*** DATA ***

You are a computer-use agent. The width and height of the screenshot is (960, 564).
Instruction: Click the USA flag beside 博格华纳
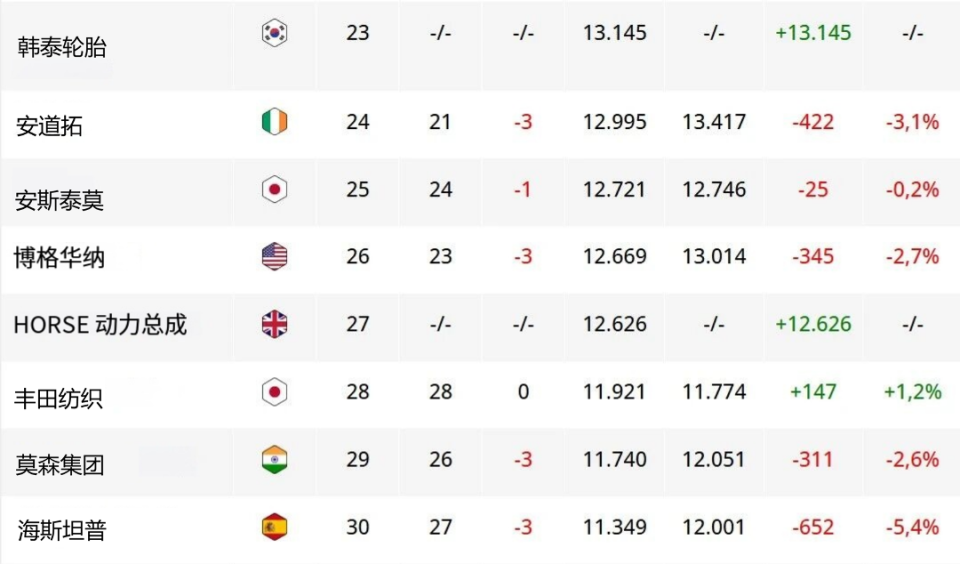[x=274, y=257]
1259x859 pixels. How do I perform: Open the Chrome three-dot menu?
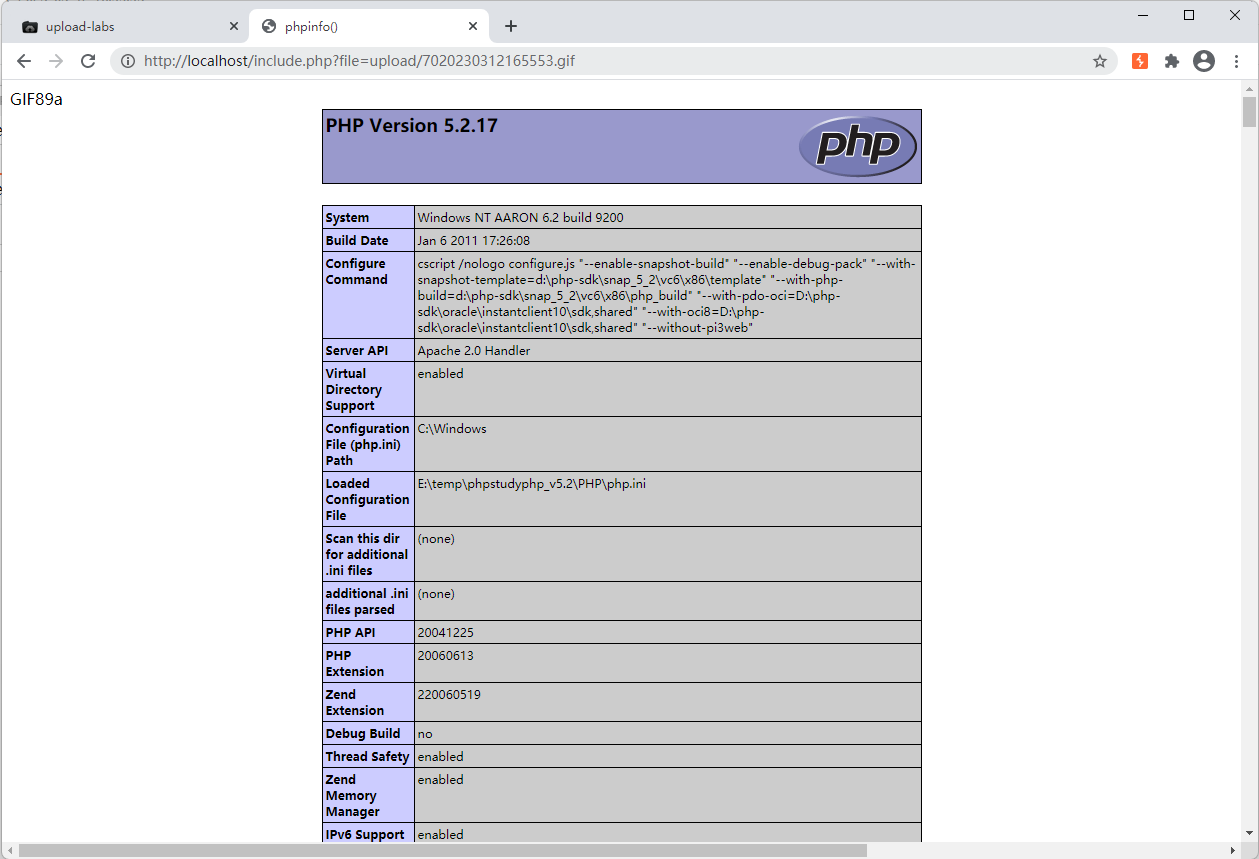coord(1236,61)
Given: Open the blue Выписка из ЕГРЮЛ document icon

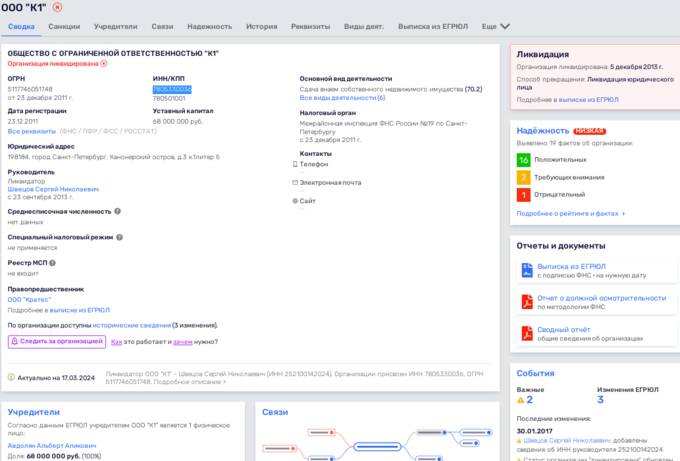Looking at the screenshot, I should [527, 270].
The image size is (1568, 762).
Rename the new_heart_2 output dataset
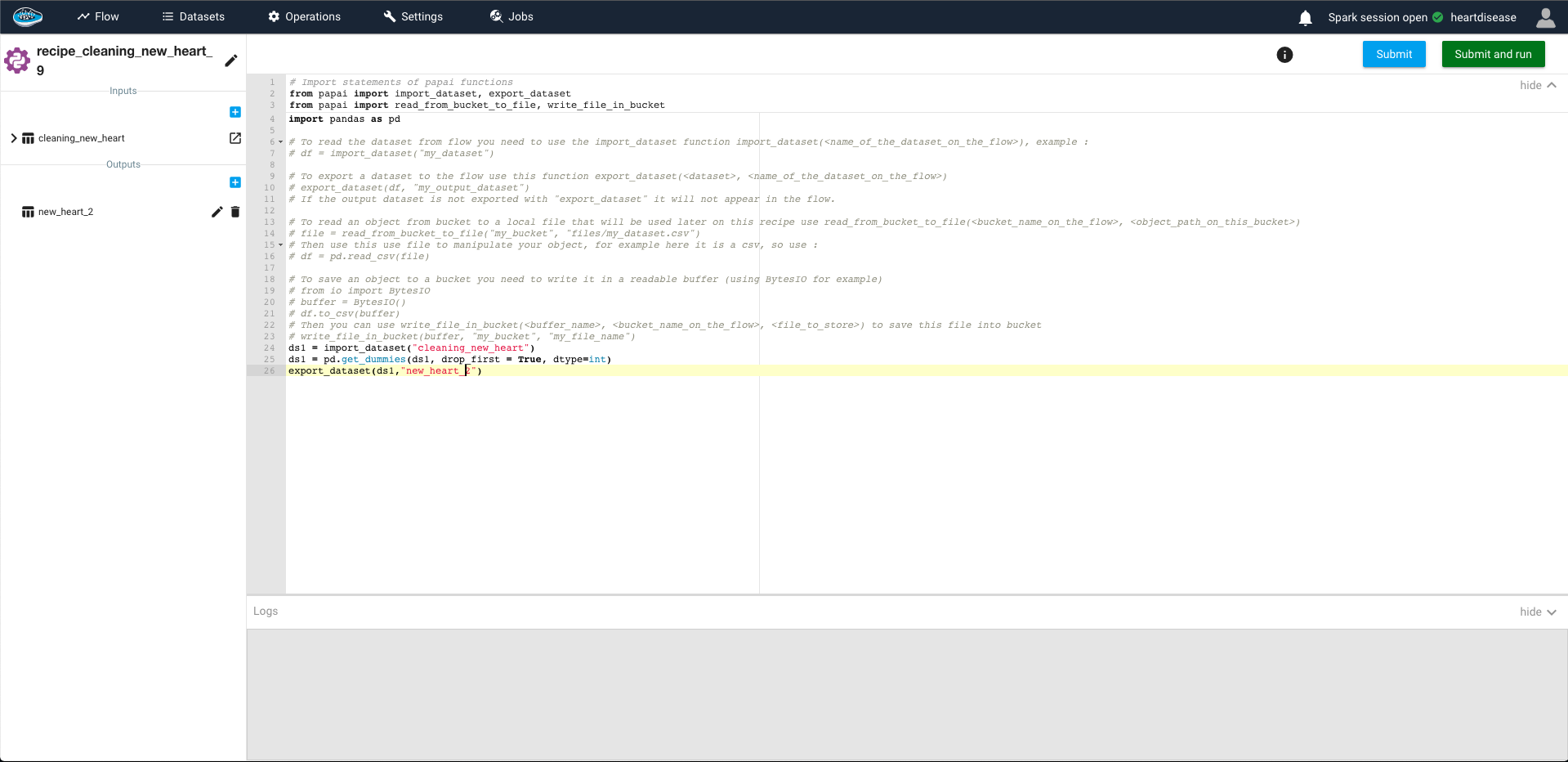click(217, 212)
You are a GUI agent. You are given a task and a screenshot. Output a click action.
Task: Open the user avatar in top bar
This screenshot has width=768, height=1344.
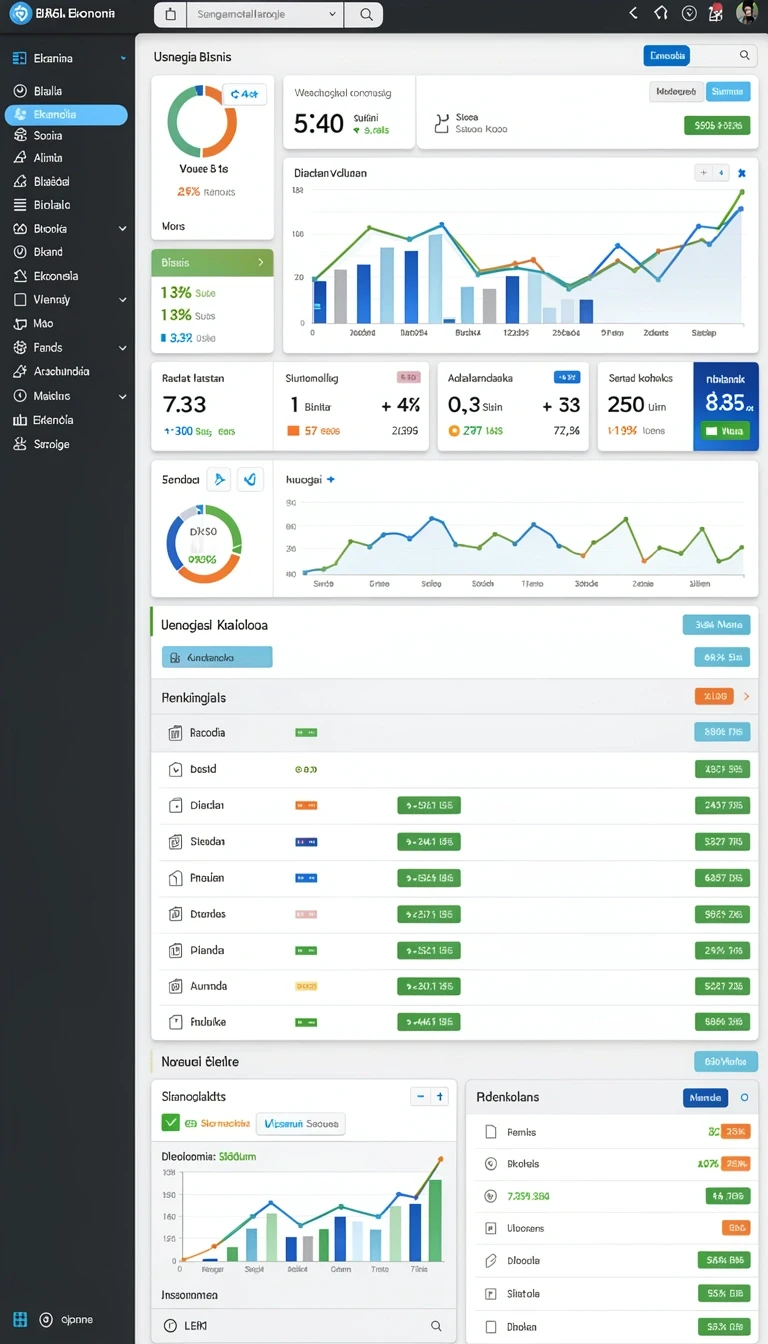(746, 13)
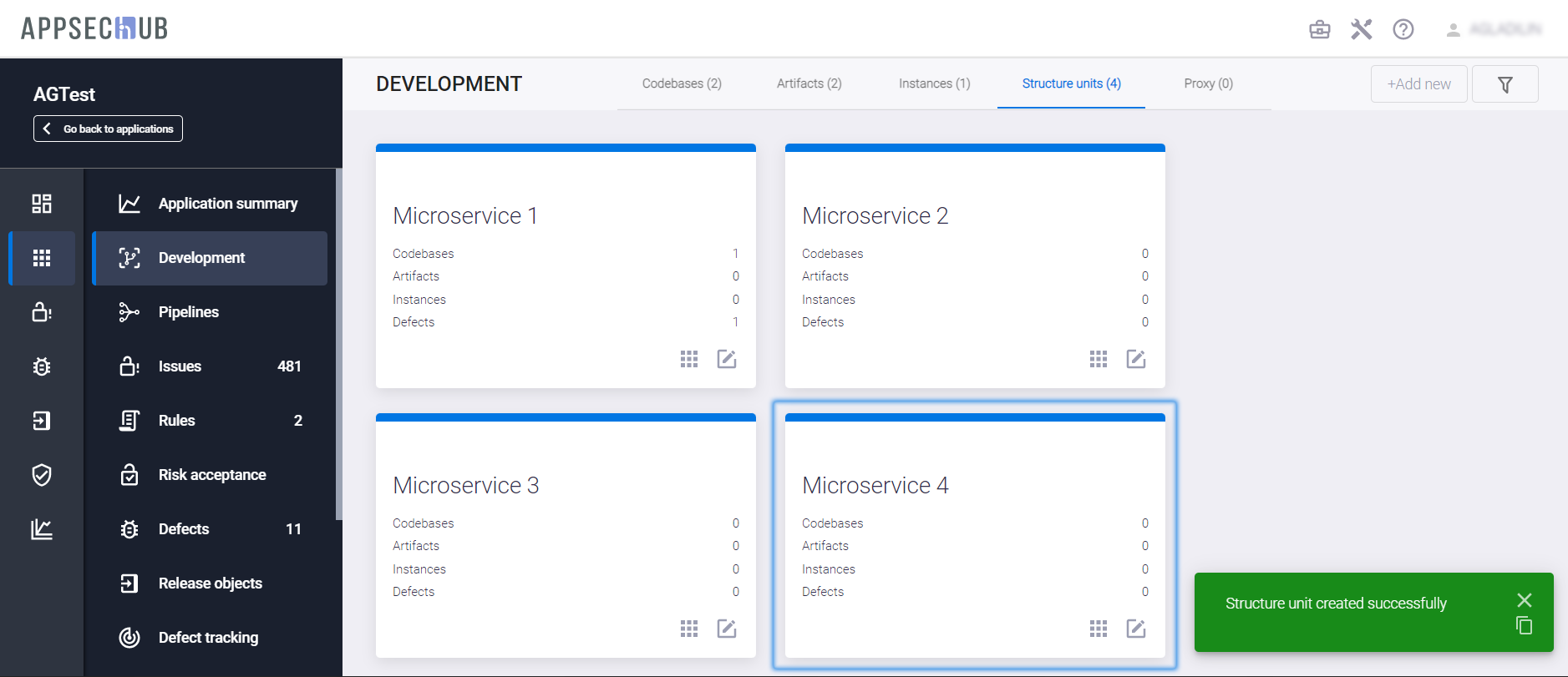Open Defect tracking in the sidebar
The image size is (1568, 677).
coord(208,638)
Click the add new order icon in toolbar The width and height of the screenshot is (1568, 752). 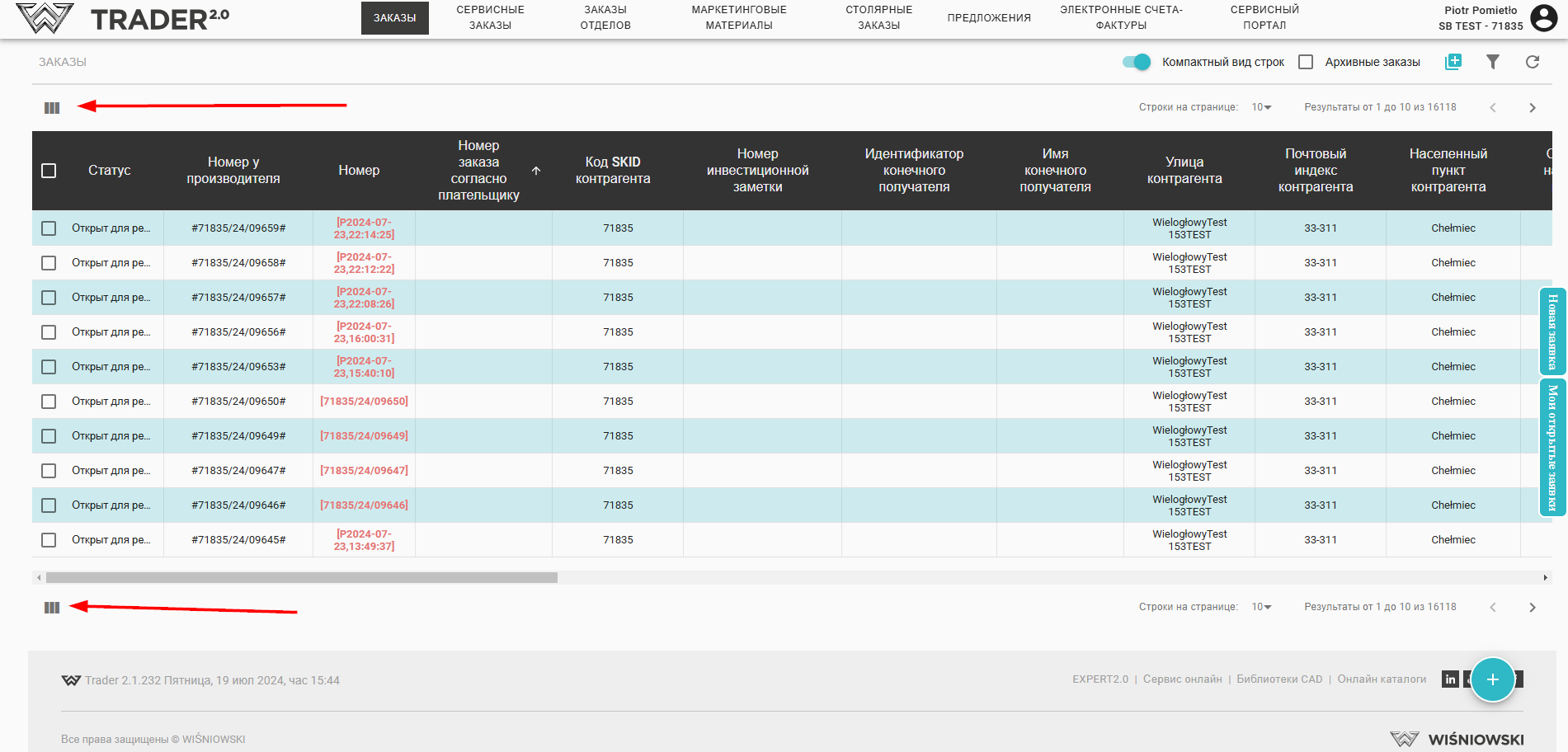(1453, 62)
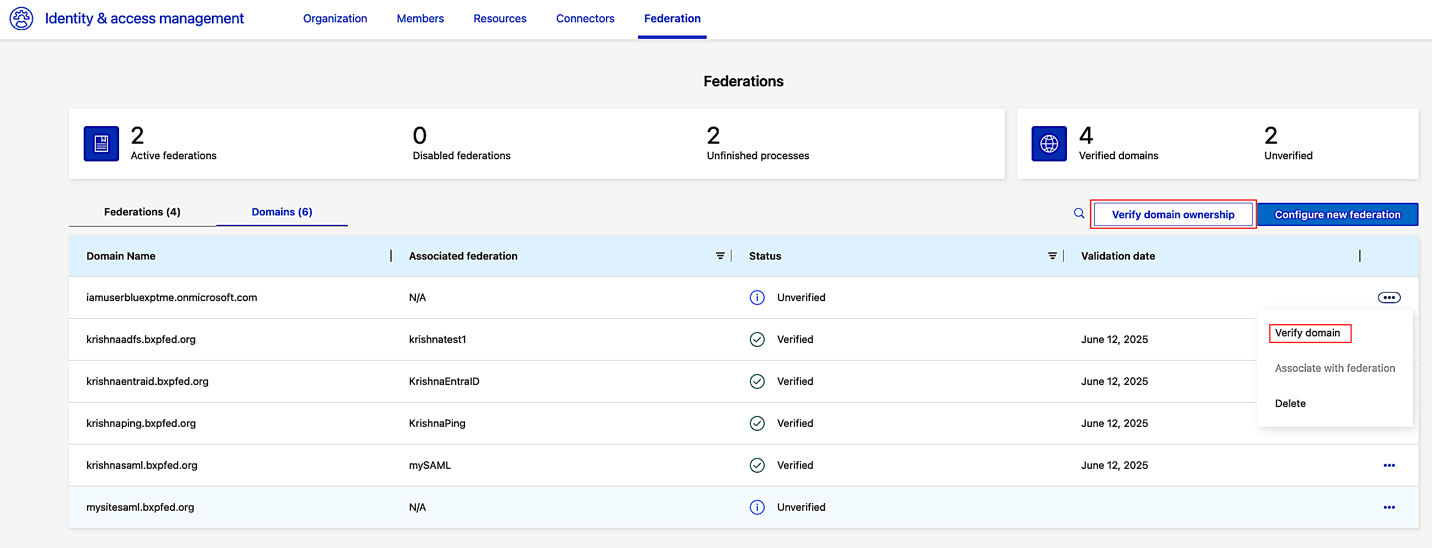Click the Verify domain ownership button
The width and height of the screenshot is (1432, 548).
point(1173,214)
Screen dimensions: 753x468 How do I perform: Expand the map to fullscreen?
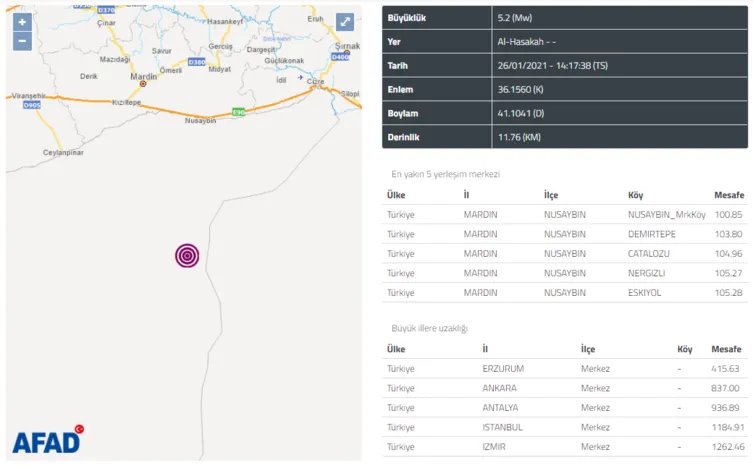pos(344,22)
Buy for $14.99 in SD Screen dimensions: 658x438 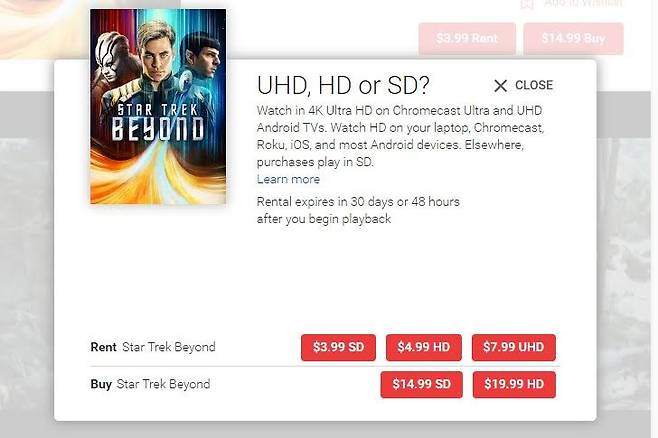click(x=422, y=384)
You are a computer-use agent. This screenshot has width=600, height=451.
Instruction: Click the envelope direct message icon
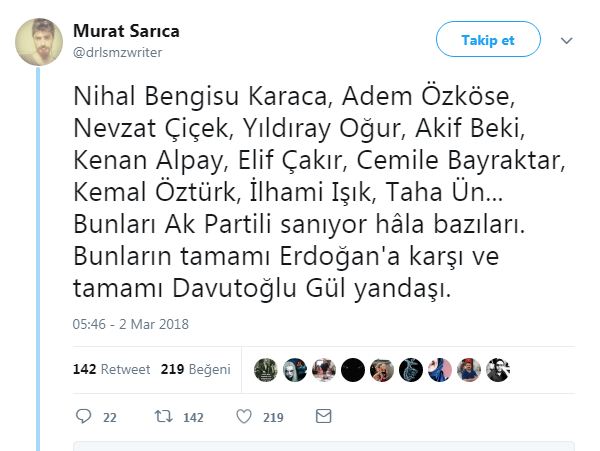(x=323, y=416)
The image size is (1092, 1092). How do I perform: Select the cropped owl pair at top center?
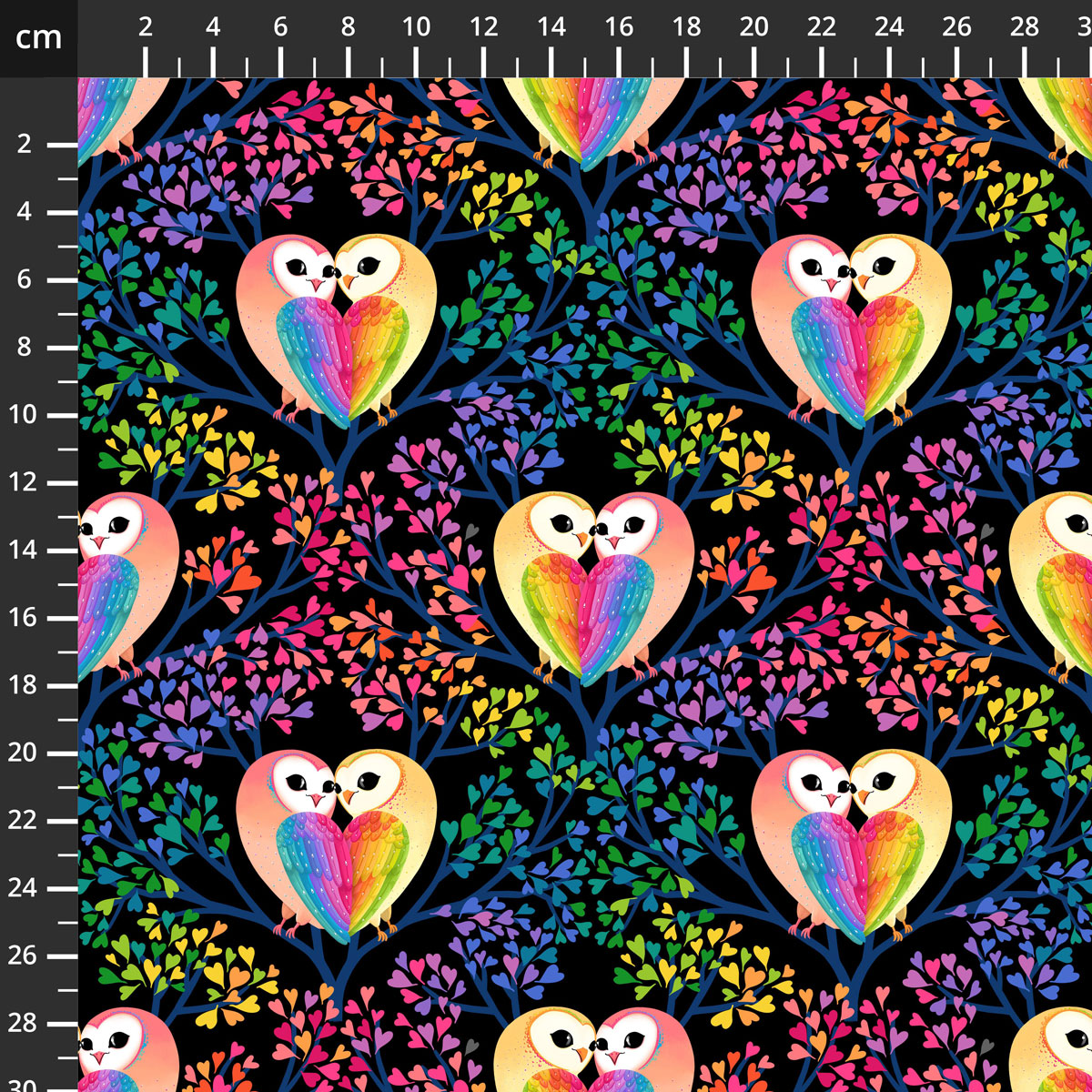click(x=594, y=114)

*** End of DATA ***

_YOUR GOAL:_ Across the data above, how many lines include the word "agent"? Give only the number.

_RESPONSE:_ 3